Auditório Prof. Dr. Paulo Benevides Soares, Bloco G (IAG-USP)

O seminário do programa "Astronomia para Todos" será apresentado pelo Prof. Augusto Damineli, do Departamento de Astronomia do IAG-USP, com o título "eta Carinae: A megera domada".

Participação presencial

Após a palestra, haverá sessão de observação do céu noturno com telescópios, em parceria com o CASP - Clube de Astronomia de São Paulo. Obs.: Atividade sujeita às condições meteorológicas.

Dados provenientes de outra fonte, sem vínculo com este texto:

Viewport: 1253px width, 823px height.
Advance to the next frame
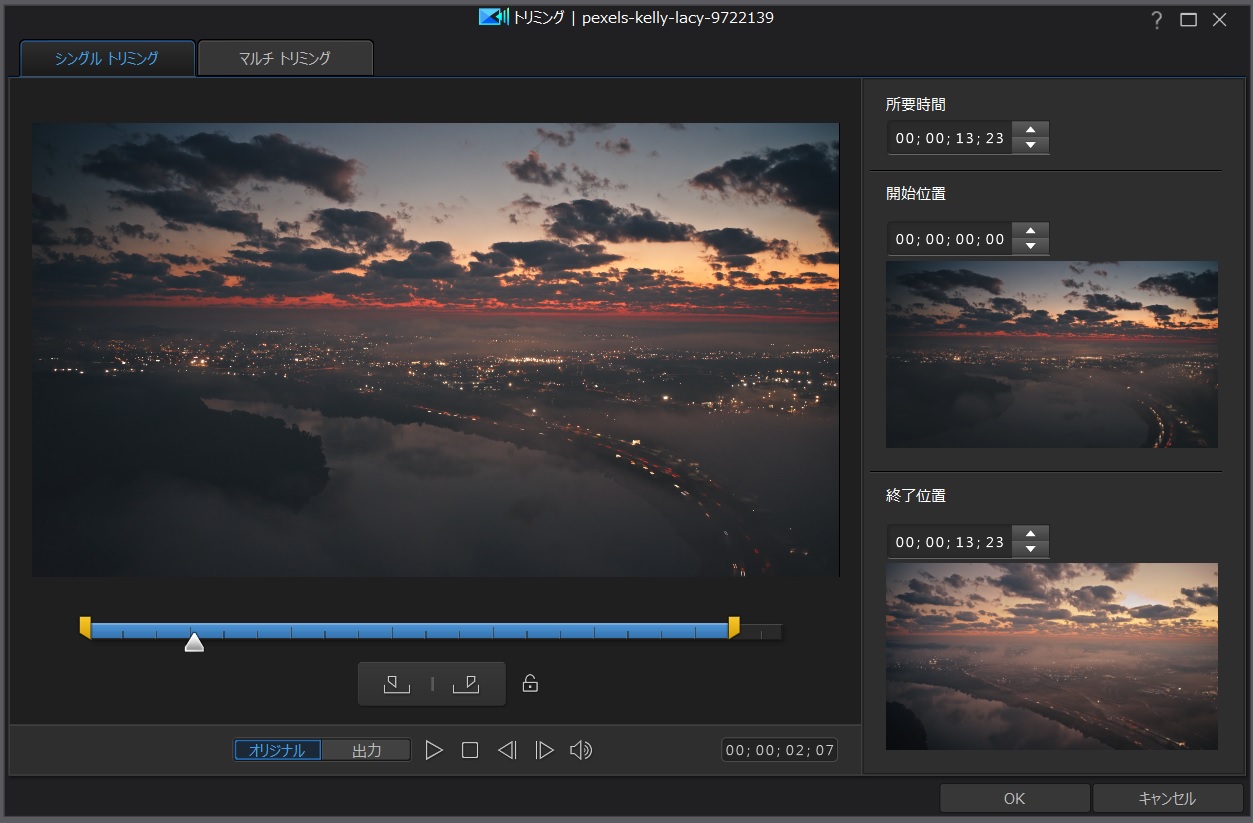coord(544,750)
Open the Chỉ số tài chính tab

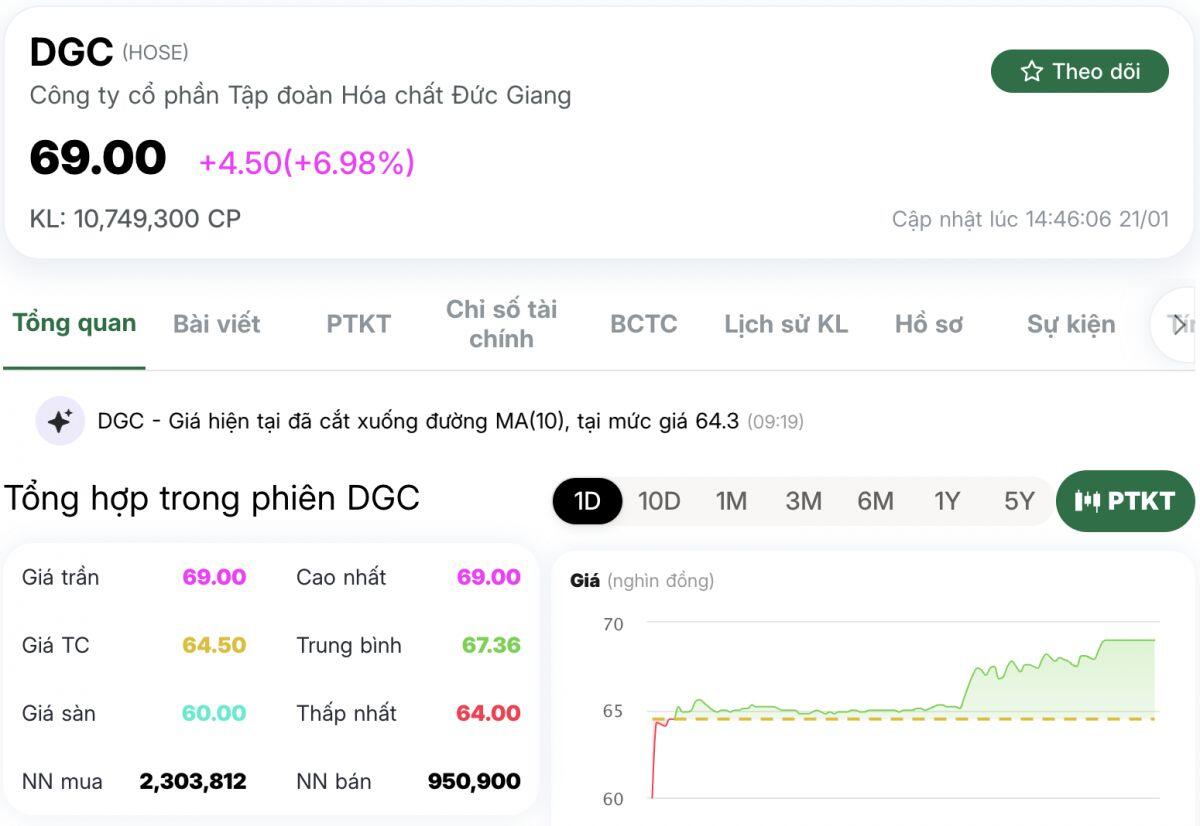(x=502, y=323)
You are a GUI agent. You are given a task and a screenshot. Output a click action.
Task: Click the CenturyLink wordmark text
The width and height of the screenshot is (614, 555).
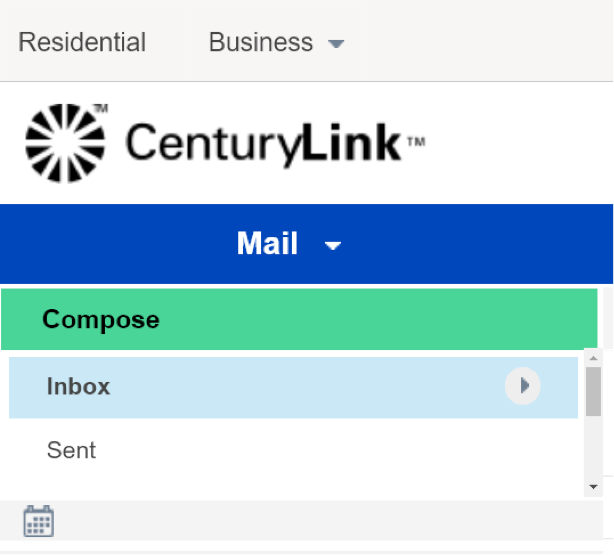[263, 145]
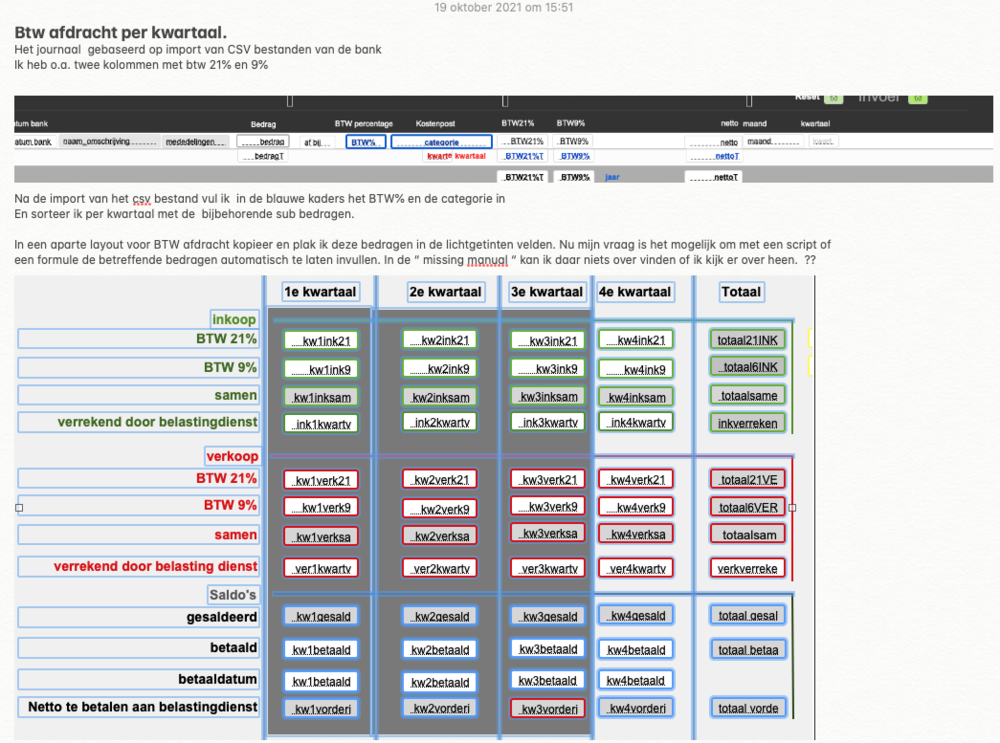
Task: Click the blue jaar label in gray bar
Action: pos(612,177)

Inscrições para o evento presencial: https://forms.gle/tEyTV4nA8St16kF77

Será emitido certificado digital aos participantes inscritos que comparecerem ao evento.

Participação virtual

Não há inscrição prévia. Perguntas poderão ser enviadas utilizando a ferramenta de chat do canal.
Serão emitidos certificados para participantes que preencherem o formulário indicado na descrição da transmissão ao vivo.
ATENÇÃO: O formulário ficará disponível somente durante 24h a partir do início de transmissão.

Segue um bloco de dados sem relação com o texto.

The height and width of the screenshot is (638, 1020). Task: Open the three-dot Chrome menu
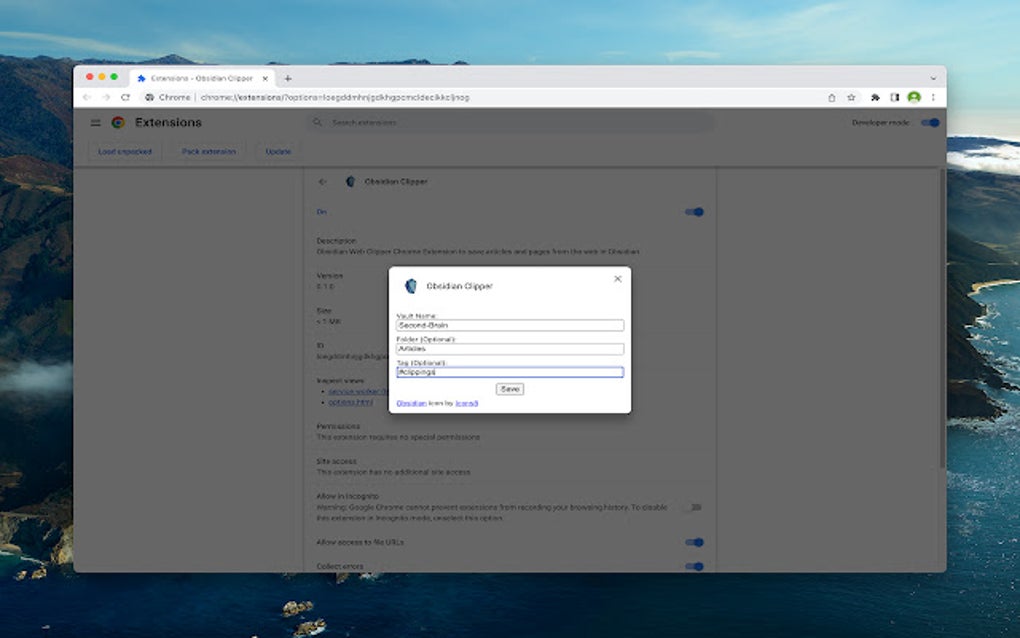pos(933,97)
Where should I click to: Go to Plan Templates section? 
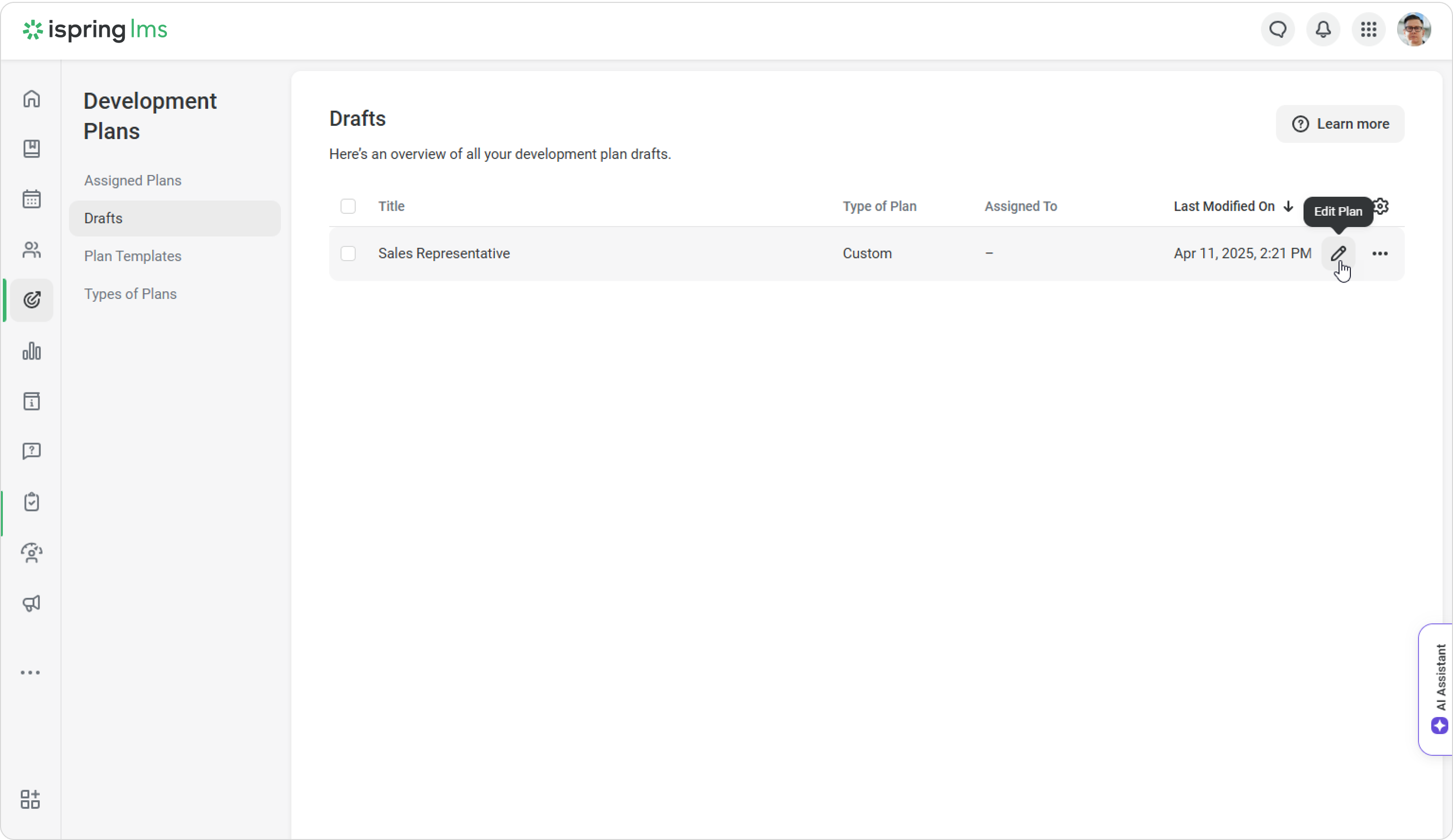(x=132, y=256)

Transmissão: https://www.youtube.com/c/AstronomiaParaTodos/live

Resumo:

Eta Carinae é um protótipo de estrela de alta massa, o que inclui o fato de elas serem na maior parte, sistemas duplos e triplos. Sua Grande Erupção em 1847 e eventos posteriores lhe trouxeram a fama de  estrela imprevisível e mesmo potencial risco para a vida na Terra, devido à sua morte como hypernova. Em 1996 ela foi reconhecida como sistema binário de alta massa em interação, o que permitiu interpretar boa parte de seu eventos de variabilidade como sendo devidos à passagens periástricas. Restava explicar como o "core" do sistema apresentava evolução em luminosidade (10X em 30 anos) em conflito com: a)  5 milhões de Lsol a estrela já estava no limite de Eddington há meio século atrás; b) a luminosidade bolométrica (captura de luz pela poeira circumstelar e re-emissão no infravermelho médio) se manteve constante; c) a emissão de raios-X é extremamente repetitiva a cada órbita. Descobertas recentes mostraram que isso se deve à uma glóbulo "coronográfico" em dissipação, que produz variações só em nossa direção. Com isso o cenário mudou para o de uma estrela muito estável (megera domada). Nas últimas 4 órbitas apareceu um fenômeno novo: um pico luminoso que aparece logo antes do periastro que vem crescendo a uma taxa de 10-15% a cada órbita e que se adianta de 1 dia a cada ciclo. A única explicação que temos para isto é que a órbita é instável e que as estrelas estão se aproximando uma da outra. Um cálculo grosseiro indica que haverá um "merger" entre as duas estrelas em cerca de 300 anos. O interessante é que algo semelhante aconteceu em 1847, quando o sistema era triplo. Seria este o destino das estrelas de alta massa? Mais de 30% das estrelas com M>50Msol são triplas e podem ter uma contribuição relevante para os eventos energéticos, com produção de ondas gravitacionais. Nos meses de Agosto-Setembro/2025 estaremos monitorando mais um periastro e nesta comunicação relataremos a confirmação ou não da evolução do "flare" luminoso no periastro.